The role of Wnt/β-catenin signaling in the restoration of induced pluripotent stem cell-derived retinal pigment epithelium after laser photocoagulation.

Abstract

To investigate the role of Wnt/β-catenin signaling pathway in the restoration of induced pluripotent stem cell-derived retinal pigment epithelium (hiPSC-RPE) after laser photocoagulation. After differentiation of RPE cells from hiPSCs, laser photocoagulation was performed. Activation of Wnt/β-catenin signaling at days 1 and 5 after laser photocoagulation was evaluated by expression of β-catenin. Cell proliferation and alteration in cell-to-cell contact at day 5 after laser photocoagulation with or without Dickkopf-1 (Dkk-1) treatment were studied using ethynyl-2'-deoxyuridine (EdU) assay and zonula occludens-1 (ZO-1) expression analysis, respectively.
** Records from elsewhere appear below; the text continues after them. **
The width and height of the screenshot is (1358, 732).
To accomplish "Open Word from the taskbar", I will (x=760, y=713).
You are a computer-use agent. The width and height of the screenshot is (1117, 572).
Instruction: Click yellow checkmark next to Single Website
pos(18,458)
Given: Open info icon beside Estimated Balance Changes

The mRNA levels of Wnt genes at day 5 after laser photocoagulation were evaluated by quantitative real-time polymerase chain reaction (qRT-PCR). Activation of Wnt/β-catenin signaling at days 1 and 5 after laser photocoagulation was confirmed by β-catenin accumulation in the cytoplasm and nucleus of hiPSC-RPE. Many EdU-positive cells also expressed β-catenin, and the number of EdU-positive cells was decreased at day 5 after laser photocoagulation after Dkk-1 treatment, indicating that Wnt/β-catenin signaling mediated hiPSC-RPE proliferation. ZO-1 expression was not decreased with Dkk-1 treatment at day 5 after laser photocoagulation, indicating that Wnt/β-catenin signaling mediated hiPSC-RPE restoration. At day 5, after laser photocoagulation, mRNA levels of Wnt2b, Wnt3, Wnt5a, Wnt7a, and Wnt10b were increased. Wnt/β-catenin signaling has a crucial role in restoration of hiPSC-RPE proliferation after laser photocoagulation. Manipulation of Wnt/β-catenin signaling while elucidating the underlying mechanisms of RPE restoration might have a therapeutic potential in retinal degenerative diseases.